There are many places you can go that are sheltered, comfortable, secure and offering what you need. If you want to message me I can recommend (I'm not associated with any of them in any way, but I know their work and many who have been to them).
posted by nickji at 4:42 AM on October 25, 2011 [1 favorite]


Caution: stay away from the pot. It plus the Effexor will not be kind to you.
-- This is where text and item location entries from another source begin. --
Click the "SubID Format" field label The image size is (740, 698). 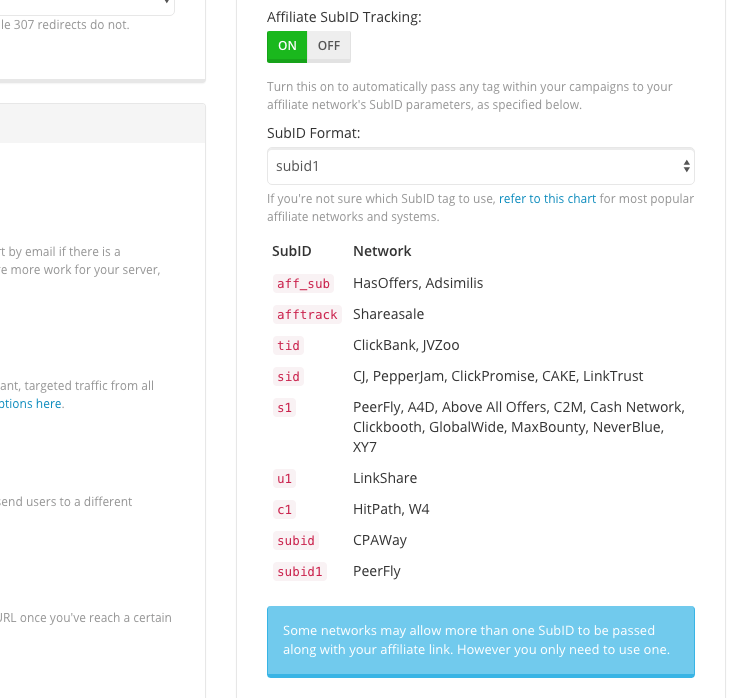pyautogui.click(x=314, y=133)
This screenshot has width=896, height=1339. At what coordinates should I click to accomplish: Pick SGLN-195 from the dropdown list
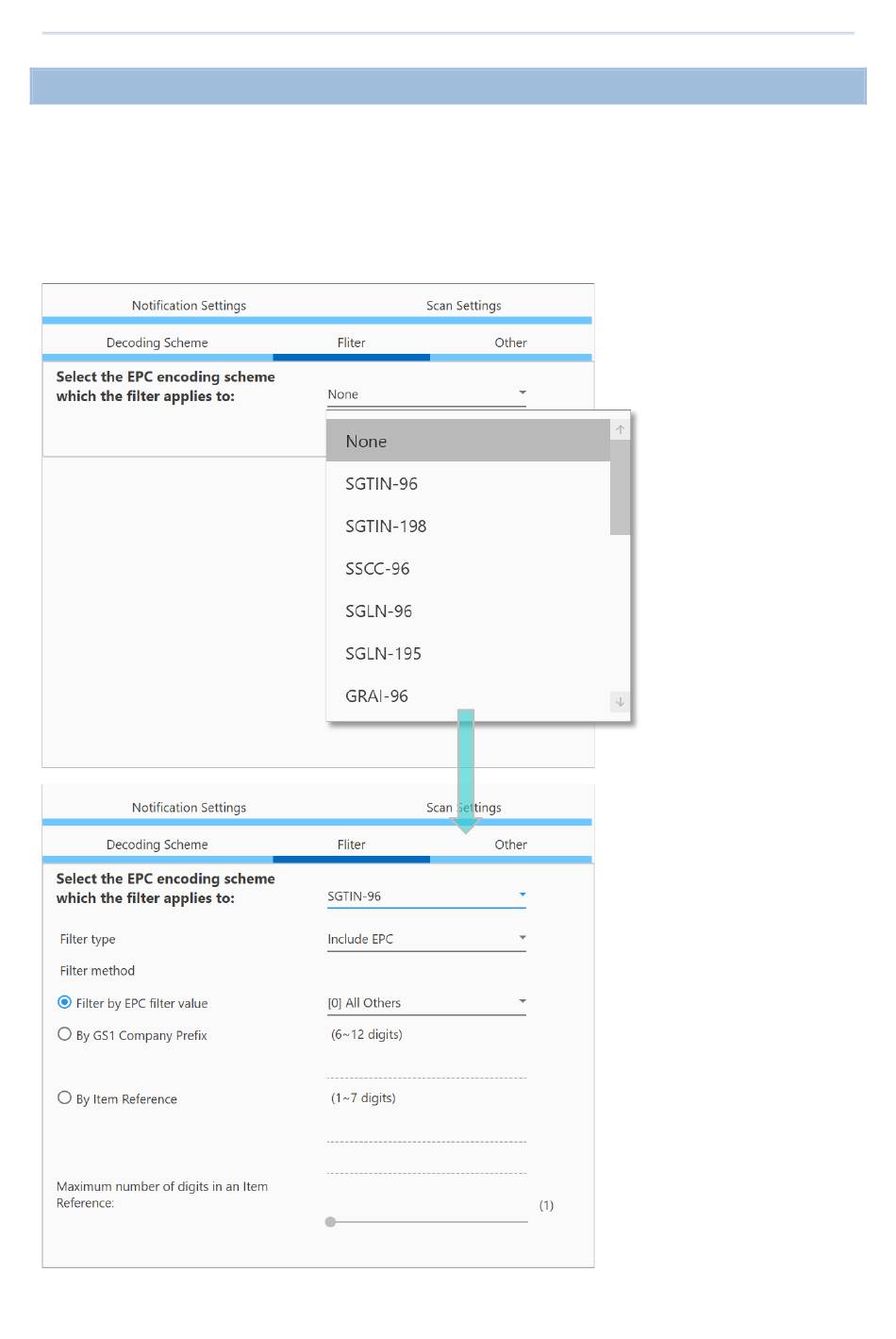383,654
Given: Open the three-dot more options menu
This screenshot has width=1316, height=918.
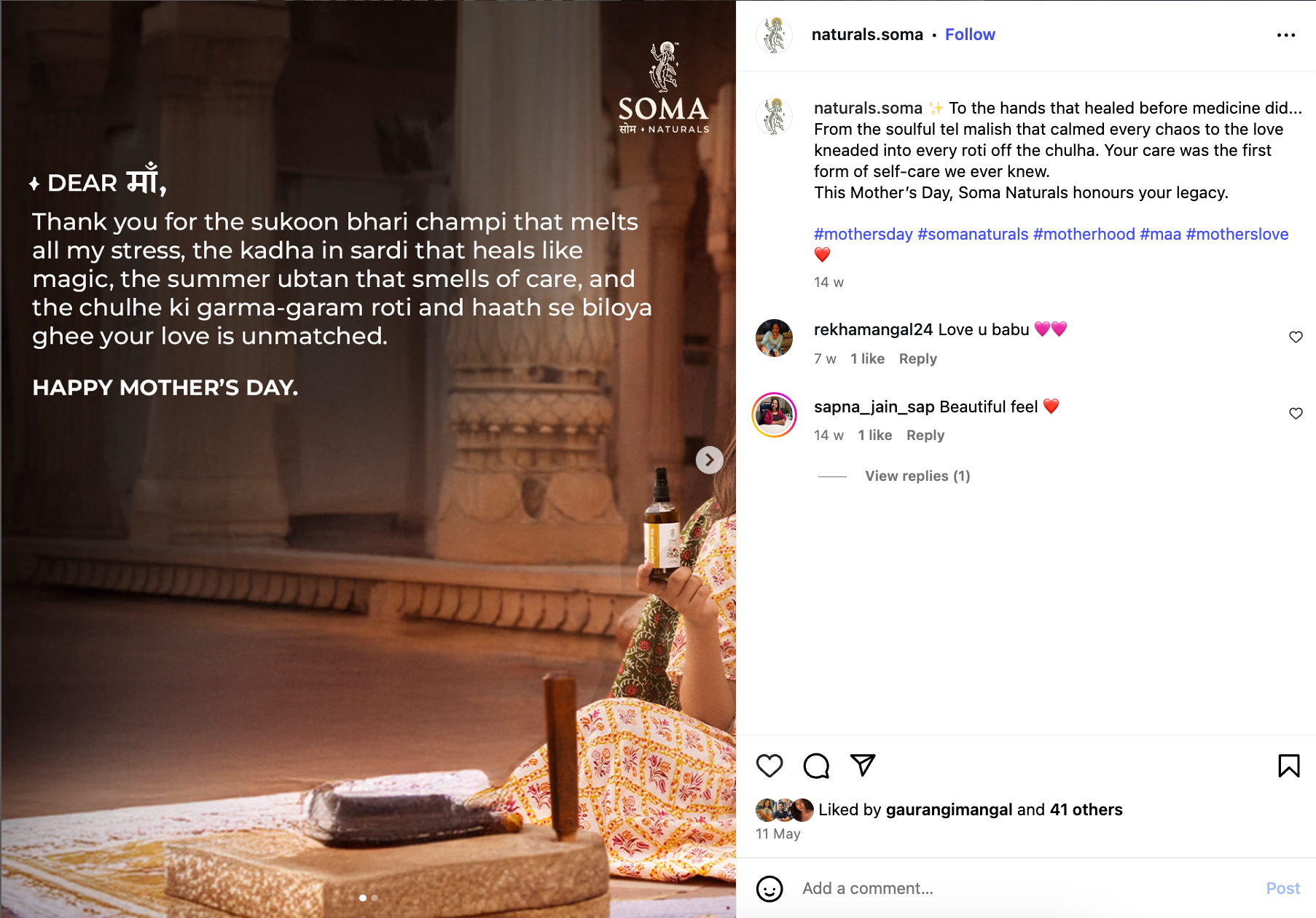Looking at the screenshot, I should [1286, 35].
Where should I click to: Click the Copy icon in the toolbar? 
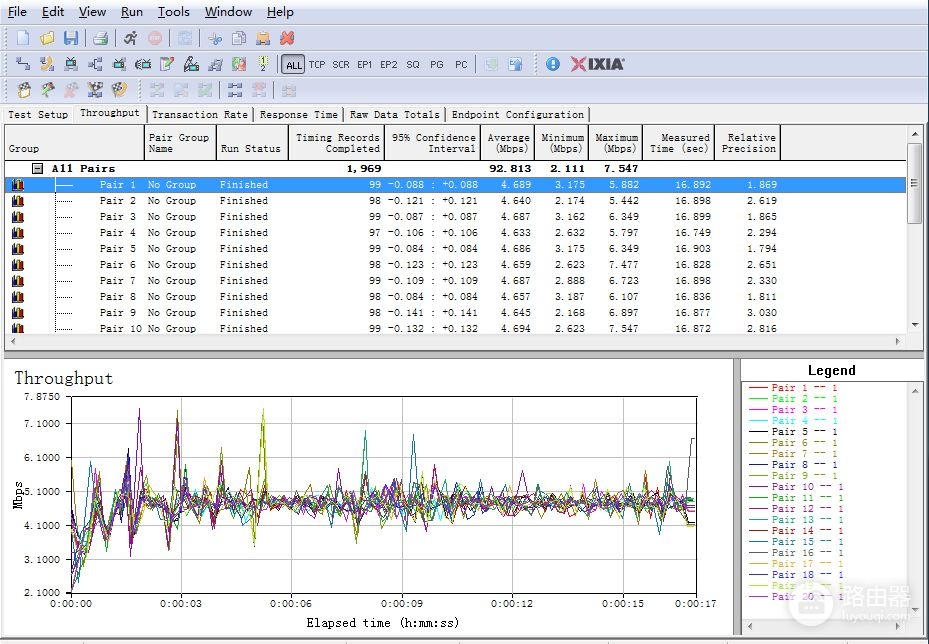coord(239,39)
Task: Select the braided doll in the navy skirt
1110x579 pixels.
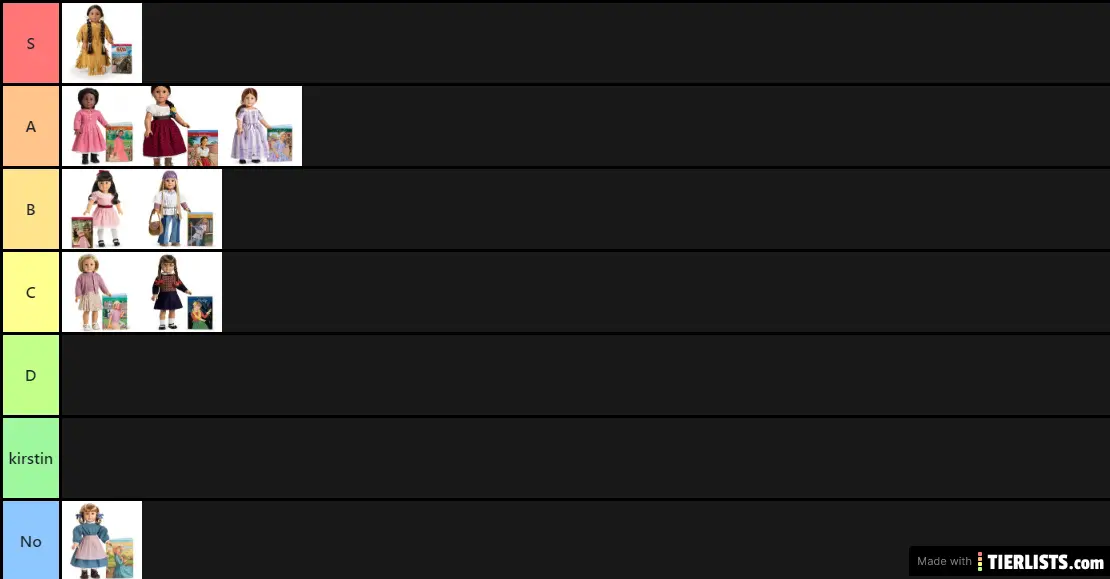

I have something similar, and my psych suspected I may have bipolar disorder, so besides the Effexor I also am on sodium valproate. I do feel that I can focus more, but the blooper reel thing hasn't always gone away (it comes and goes).

What helps for me is external validation - just hearing someone say something nice about me helps me get out of my head a bit. Sometimes it can be hard to believe, buta different perspective is useful.